Sailing aboard a ship called Hope in 1897, celebrated Arctic explorer Robert Peary entered New York Harbor with peculiar "cargo": Six Polar Inuit intended to serve as live "specimens" at the American Museum of Natural History. Four died within a year. One managed to gain passage back to Greenland. Only the sixth, a boy of six or seven with a precociously solemn smile, remained. His name was Minik.
Although Harper's unflinching narrative provides a much needed corrective to history's understanding of Peary, who was known among the Polar Inuit as "the great tormenter", it is primarily a story about a boy, Minik Wallace, known to the American public as "The New York Eskimo." Orphaned when his father died of pneumonia, Minik never surrendered the hope of going "home," never stopped fighting for the dignity of his father's memory, and never gave up his belief that people would come to his aid if only he could get them to understand.
Kenn Harper lived in the Arctic for fifty years in Inuit communities in the Baffin region and in Qaanaaq, Greenland. He has worked as a teacher, development officer, historian, linguist, and businessman. He speaks Inuktitut, the Inuit language of the eastern Canadian Arctic, and has written extensively on northern history and language. He is a Fellow of the Royal Geographical Society and the Royal Canadian Geographical Society, and a recipient of Queen Elizabeth's Diamond Jubilee Medal. He lives in Ottawa.
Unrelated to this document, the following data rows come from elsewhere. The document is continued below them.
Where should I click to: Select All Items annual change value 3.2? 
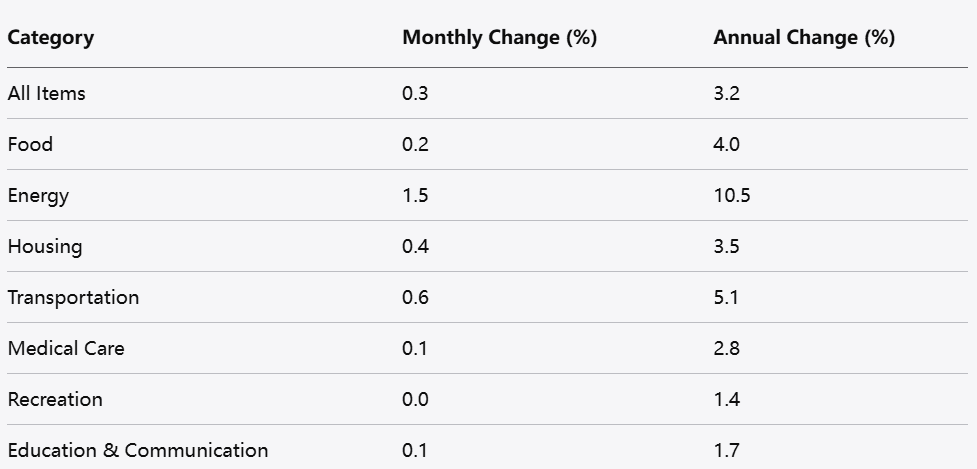pyautogui.click(x=727, y=94)
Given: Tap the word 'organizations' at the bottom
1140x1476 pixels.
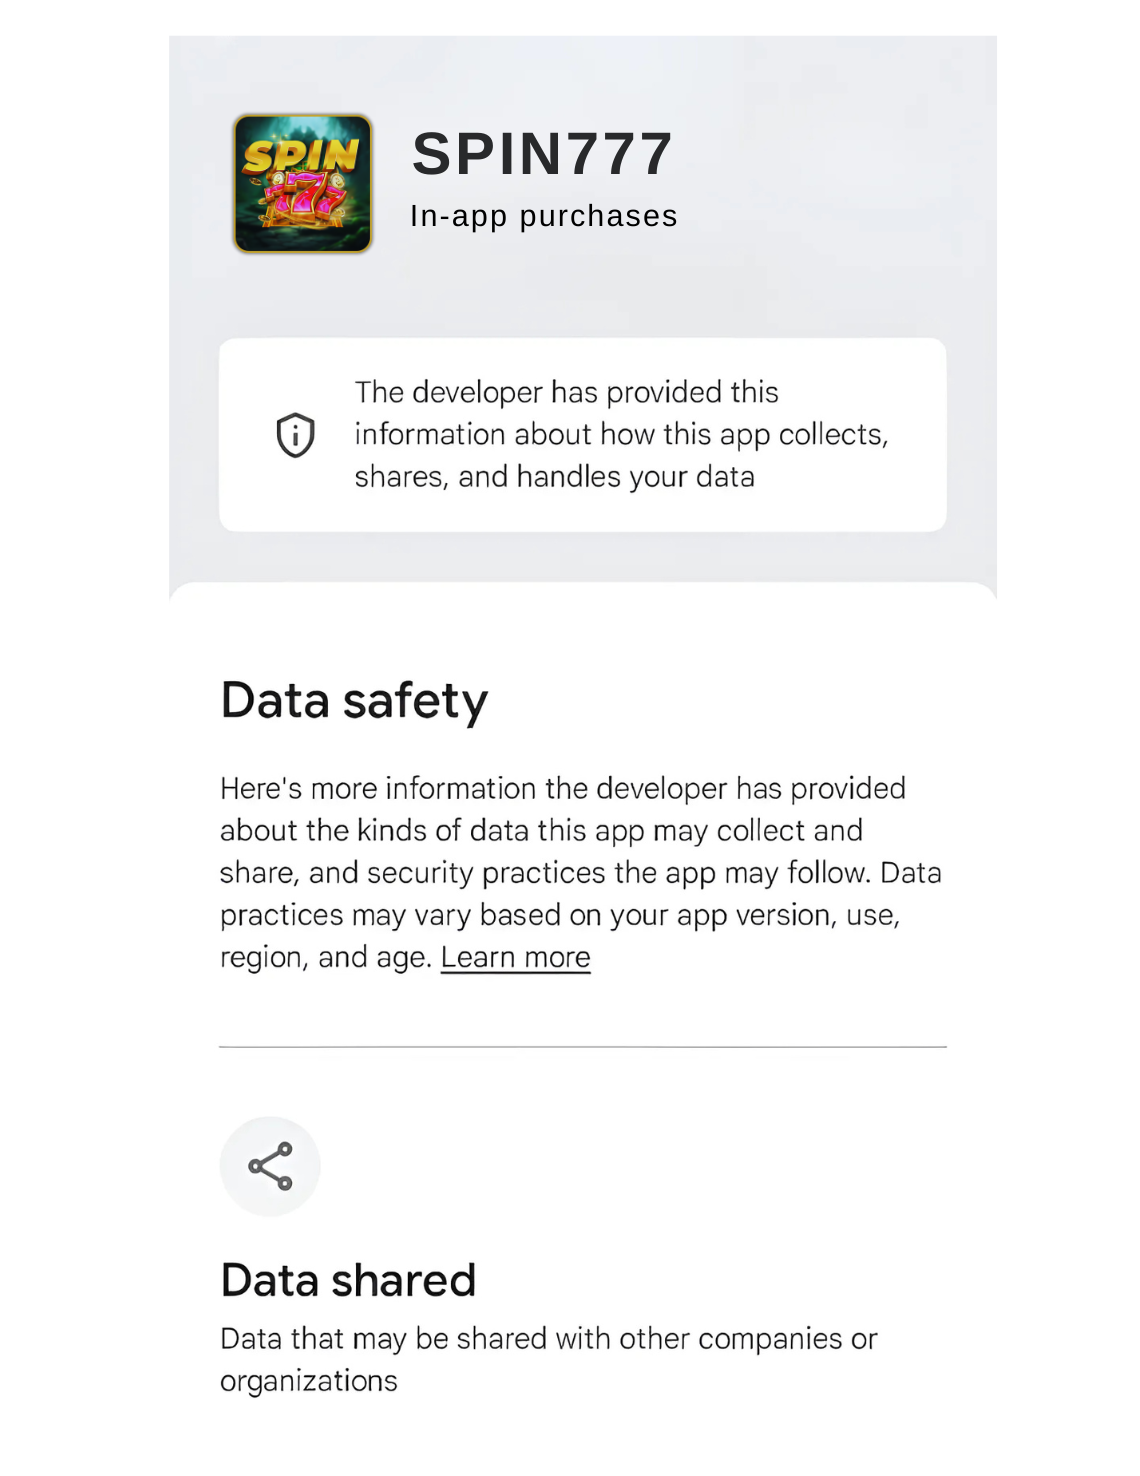Looking at the screenshot, I should coord(309,1381).
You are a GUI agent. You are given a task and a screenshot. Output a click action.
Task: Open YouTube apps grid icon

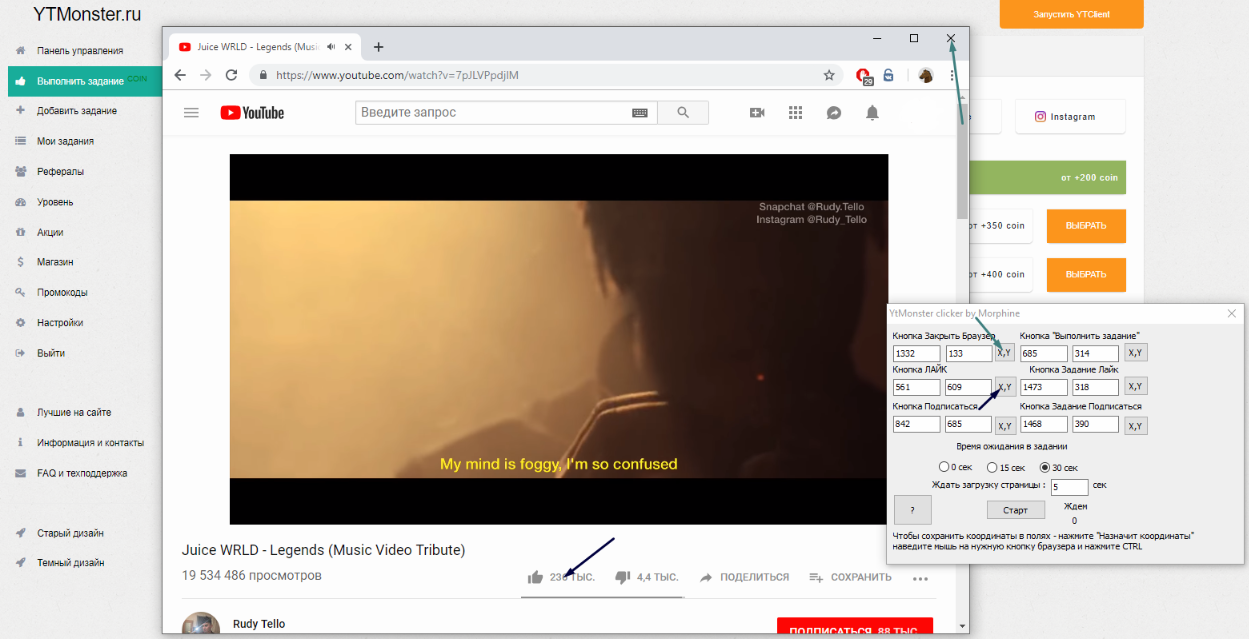(x=795, y=113)
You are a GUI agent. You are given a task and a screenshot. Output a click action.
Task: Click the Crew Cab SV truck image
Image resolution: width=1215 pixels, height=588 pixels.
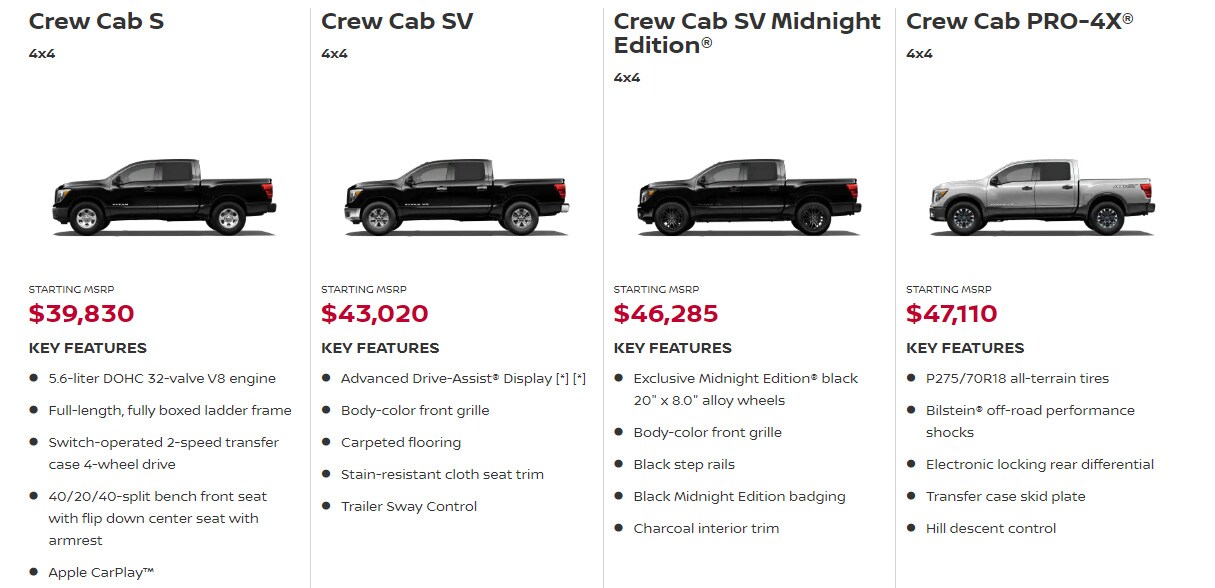click(457, 196)
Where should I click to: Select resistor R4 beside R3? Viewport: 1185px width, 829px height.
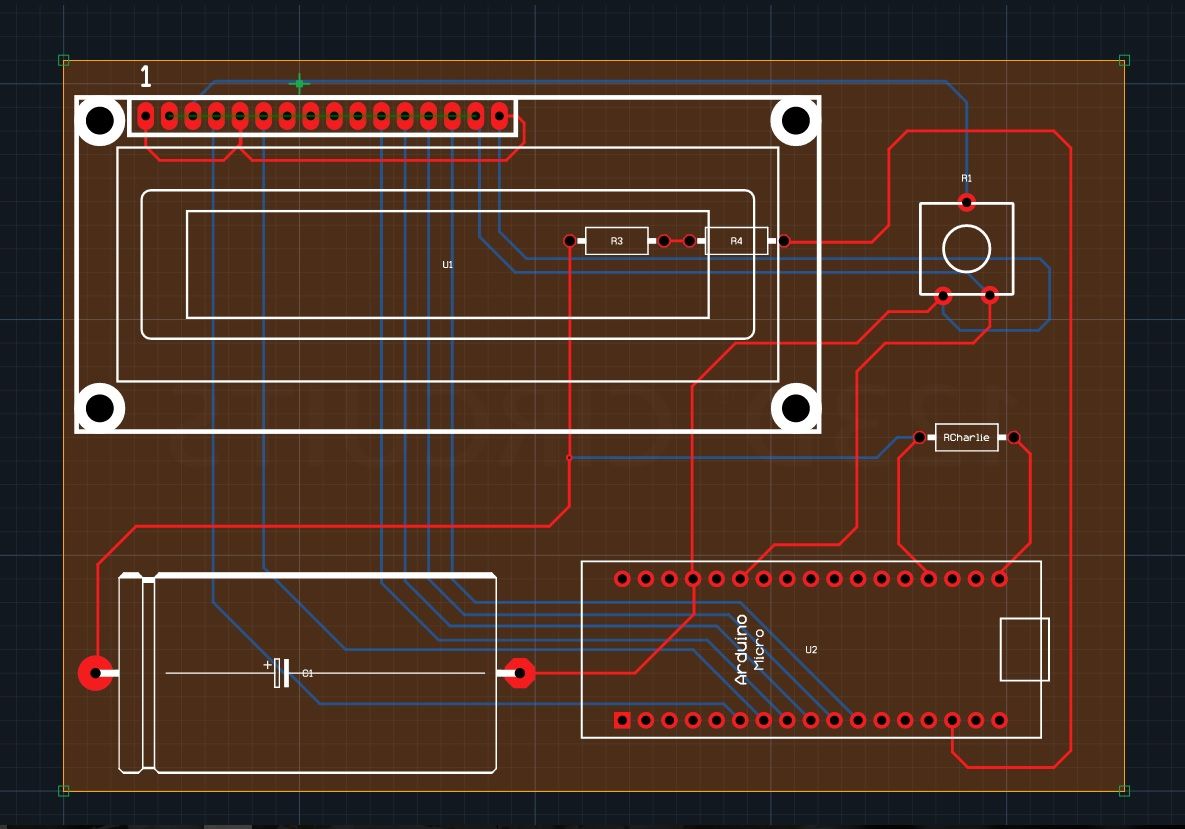[x=739, y=240]
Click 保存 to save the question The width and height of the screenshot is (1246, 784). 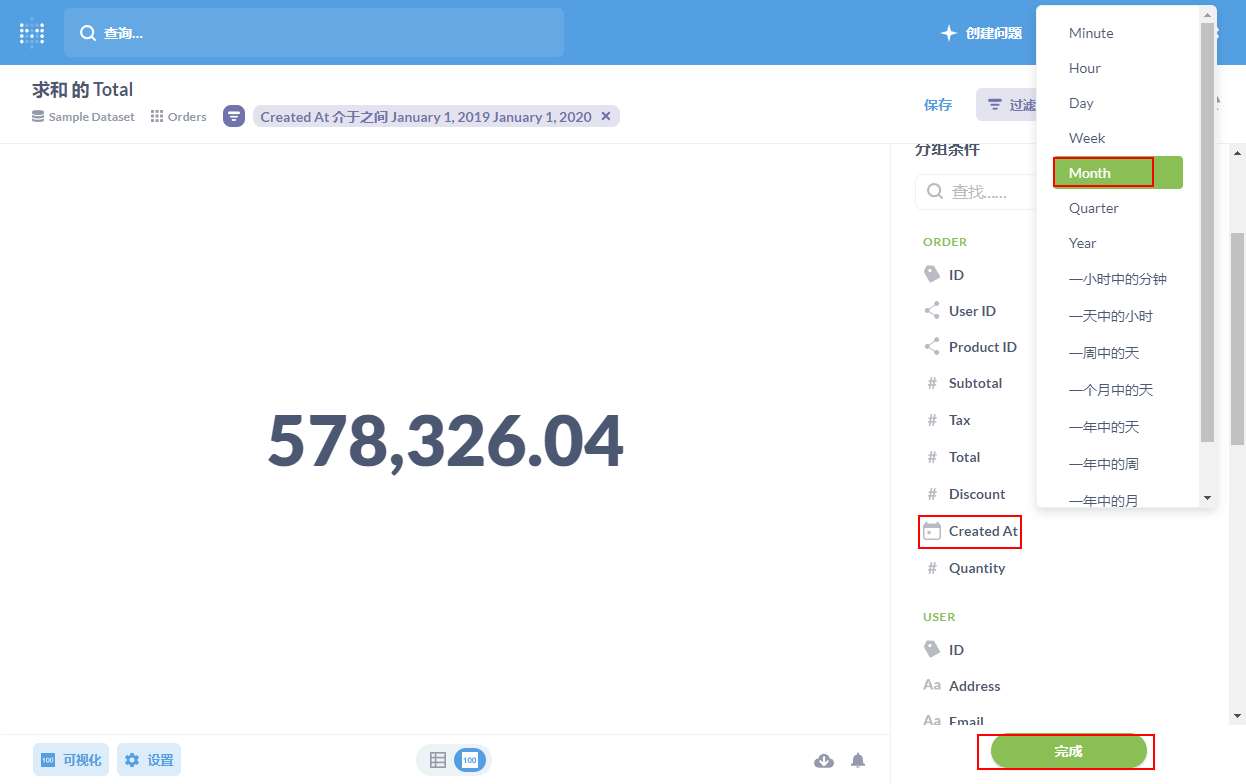point(938,105)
"A story of cultural collision, deep misunderstandings and willful arrogance by people in power. It’s one small chapter in the long history of mistreatment of Native peoples by Americans who saw them as inferiors. It’s also something of an adventure story, albeit one that ends tragically . . . an absolutely captivating narrative. ” — The Fairbanks Daily News-Miner
"A tale of scientific arrogance [that] is truly unforgettable." – Publishers Weekly
"A heart-rending narrative." — Nunatsiaq News
"Impeccably researched and gracefully written, this is an essential book." – Andrea Barrett, author of Ship Fever and The Air We Breathe
"White men have had lots of chances to override the rights of other people with indifference . . . Writing about this state of affairs can be risky . . . Kenn Harper walks this tightrope with grace." – Patricia Nelson Limerick, past president of the Organization of American Historians, in The New York Times Book Review
A “fascinating and sad story . . . well researched and simply told.” – USA Today
“Richly sensitive and totally gripping.” – Parade Magazine
A “smartly paced, deeply informative and moving book.” – The Cleveland Plain Dealer
“An exposé of the intellectual arrogance that permeated the race to explore the Arctic region.” – Library Journal (starred review)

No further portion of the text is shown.